Structure-Based Drug Design
The three-dimensional structure of a target protein, especially with bound ligand, is a valuable source of information to guide drug discovery. A number of structure-based drug design tools, complemented by ligand-based approaches, can be used for the design and optimization of new compounds.
- Sygnature’s close collaboration with Peak Proteins allows us to generate protein constructs and obtain X-ray crystallography data on behalf of customers for targets lacking structural information and to elucidate the binding mode of representative leads to drive structure-based optimisation.
- We have extensive experience in generating homology models based on related proteins for any targets that lack structural data and prove difficult to crystallize.
- Our expert computational team analyses all available structural information and shares results and 3D visualization tools with the medicinal chemistry teams to encourage idea generation and improve compound design.
- Flexible ligand docking and 4D docking, to account for protein flexibility, are applied to prioritize design ideas and a 3D fully-interactive ligand editor can be used for ligand optimization in the binding site.
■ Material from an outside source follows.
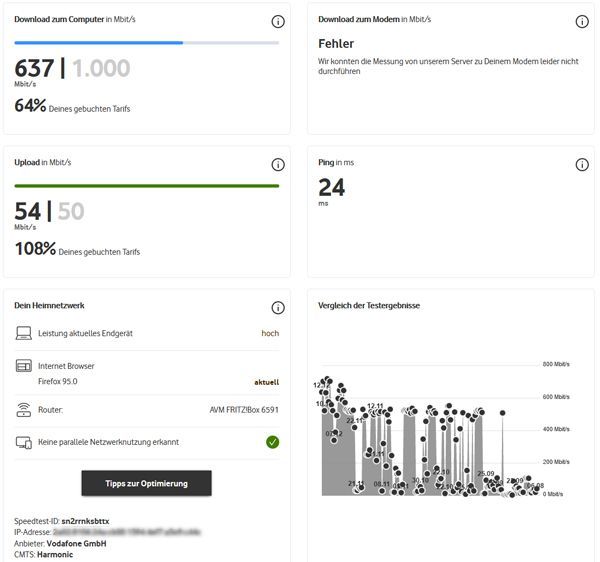Click the Fehler heading in modem card
The image size is (600, 562).
coord(336,44)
- A range of modern techniques are used to assess and rank the affinity and stability of binding poses, including short trajectory MD simulations, MM/PBSA and Grid Free Energy calculations.
- We can apply water assessment technology to identify favourable and unfavourable regions of solvent thermodynamics in the binding site. Introduction of polar functionalities to a lead compound, based on this understanding of the water structure, can often benefit physical properties as well as potency and specificity.
We are passionate about acquiring and using cutting-edge tools to advance drug discovery and are always looking for ways to improve our capabilities. We have therfore initiated a collaboration with a leading academic expert in Free Energy Perturbation (FEP) calculations. As part of this ongoing effort, we are investigating the factors affecting the accuracy of protein-ligand binding free energy estimates. In a recent study, we highlighted the impact of the initial crystal structure on the resulting free energy predictions and emphasized the importance of rare event sampling and long-timescale dynamics when running FEPs. We are currently working on finding computational solutions to improve the prediction accuracy .